■ Extrait choisi:
——————

Le jugement de la Cour suprême dans l'affaire Insite est un exemple magistral de raisonnement juridique.

On reproche souvent aux juges de fonder leurs décisions sur leurs préférences personnelles. L'attention médiatique soulevée par le récent jugement de la Cour suprême dans l'affaire du site d'injection supervisée Insite de Vancouver pourrait laisser croire que ces critiques ont raison. La Cour n'aurait-elle pas quitté le terrain du droit pour s'aventurer sur le terrain de la politique?

Il n'en est rien. Une analyse de ce jugement révèle plutôt un exemple magistral de raisonnement véritablement juridique. Cela signifie que les juges se basent sur les faits prouvés devant le tribunal et qu'ils appliquent les précédents, c'est-à-dire les jugements que la Cour a rendus dans le passé au sujet des principes de droit pertinents.

Dans son analyse du contexte factuel pertinent, la Cour fait une étude fouillée de l'état actuel des connaissances au sujet de la dépendance aux drogues dures, des risques de mort par surdose et de transmission de maladie associés à l'injection non supervisée et à l'absence de préjudice concret associé aux activités des sites d'injection supervisée, à Vancouver ou ailleurs dans le monde. Elle souligne que la personne dépendante aux drogues ne peut pas être considérée comme entièrement libre de choisir de cesser de consommer.

——————

■ Données enregistrées:

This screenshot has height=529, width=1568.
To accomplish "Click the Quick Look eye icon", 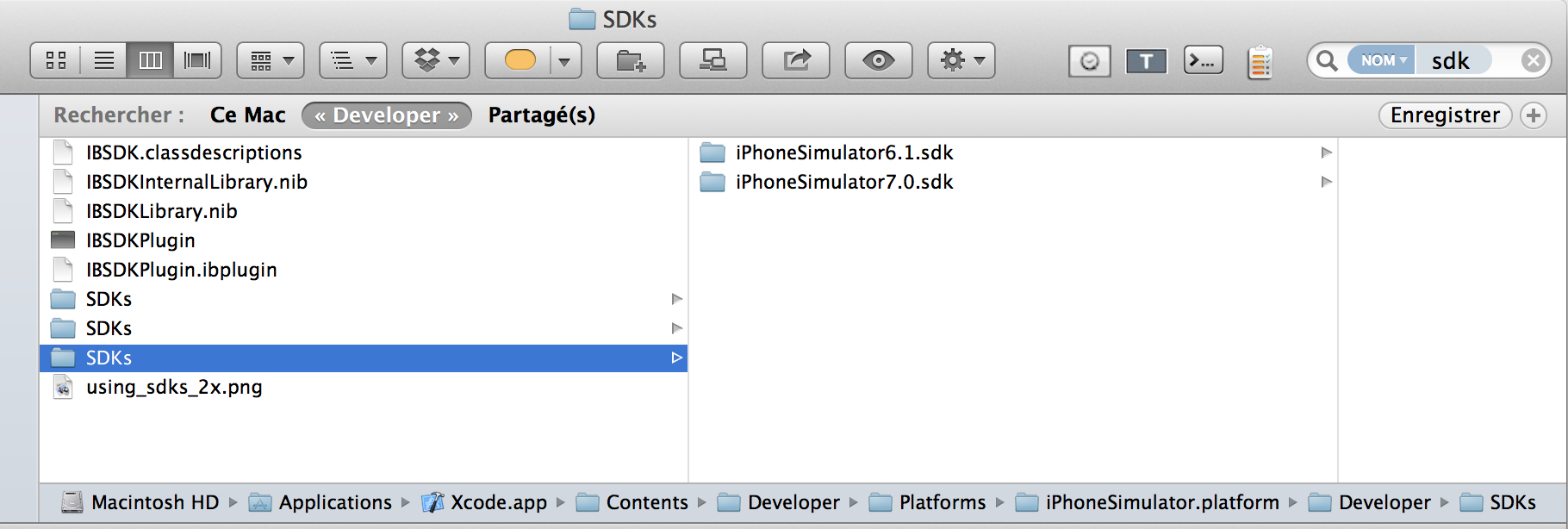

——————

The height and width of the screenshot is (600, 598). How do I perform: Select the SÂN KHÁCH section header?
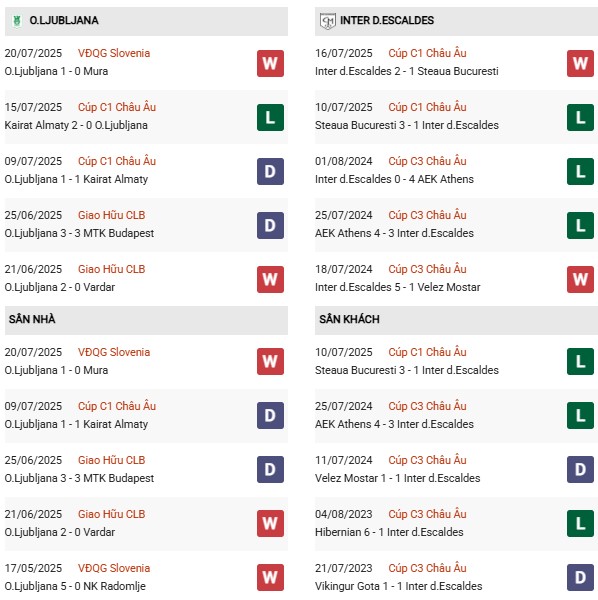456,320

——————

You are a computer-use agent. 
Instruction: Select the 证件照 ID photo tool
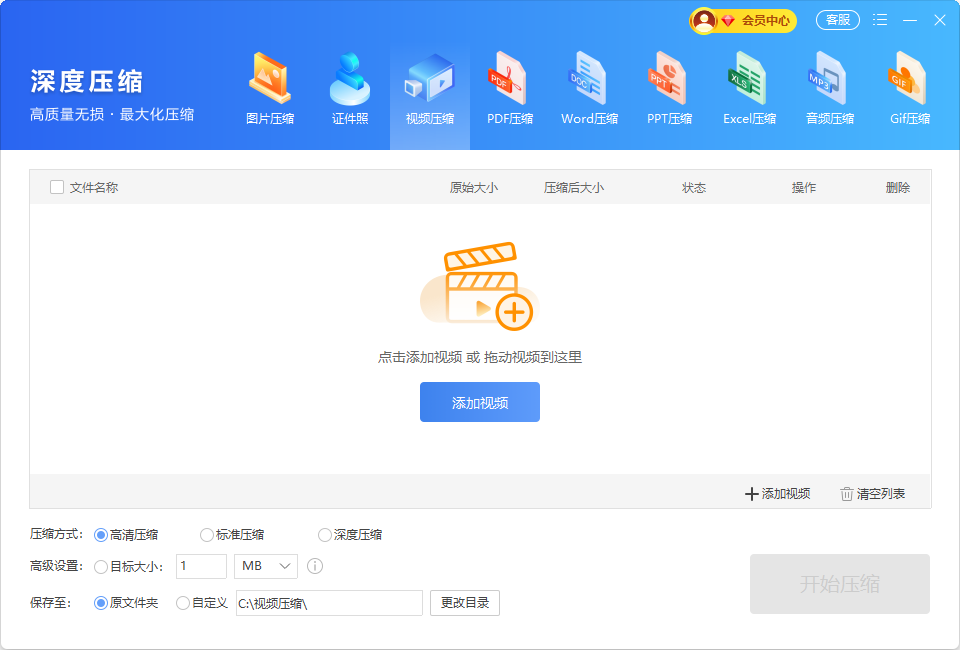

——————

■ Tâches à réaliser:
• A. Recopiez fidèlement le passage de l'extrait sur l'affaire Insite qui va de « Il n'en est » à « cesser de consommer. ».
• B. D'après l'extrait sur l'affaire Insite, dans quelle ville se trouve le site d'injection supervisée Insite ?
• C. Résumez l'extrait sur l'affaire Insite en deux phrases.
Ces données n'ont aucun lien avec l'extrait sur l'affaire Insite.

■ Réponses:
• A.
Il n'en est rien. Une analyse de ce jugement révèle plutôt un exemple magistral de raisonnement véritablement juridique. Cela signifie que les juges se basent sur les faits prouvés devant le tribunal et qu'ils appliquent les précédents, c'est-à-dire les jugements que la Cour a rendus dans le passé au sujet des principes de droit pertinents.

Dans son analyse du contexte factuel pertinent, la Cour fait une étude fouillée de l'état actuel des connaissances au sujet de la dépendance aux drogues dures, des risques de mort par surdose et de transmission de maladie associés à l'injection non supervisée et à l'absence de préjudice concret associé aux activités des sites d'injection supervisée, à Vancouver ou ailleurs dans le monde. Elle souligne que la personne dépendante aux drogues ne peut pas être considérée comme entièrement libre de choisir de cesser de consommer.

• B. À Vancouver.

• C. L'extrait sur l'affaire Insite soutient que, contrairement à ce que pourrait laisser croire l'attention médiatique, le jugement de la Cour suprême n'est pas politique mais constitue un exemple magistral de raisonnement juridique, fondé sur les faits prouvés et sur les précédents. Dans son analyse des faits, la Cour étudie en détail les connaissances sur la dépendance aux drogues dures, les risques liés à l'injection non supervisée et l'absence de préjudice concret associé aux sites d'injection supervisée, et souligne que la personne dépendante n'est pas entièrement libre de cesser de consommer.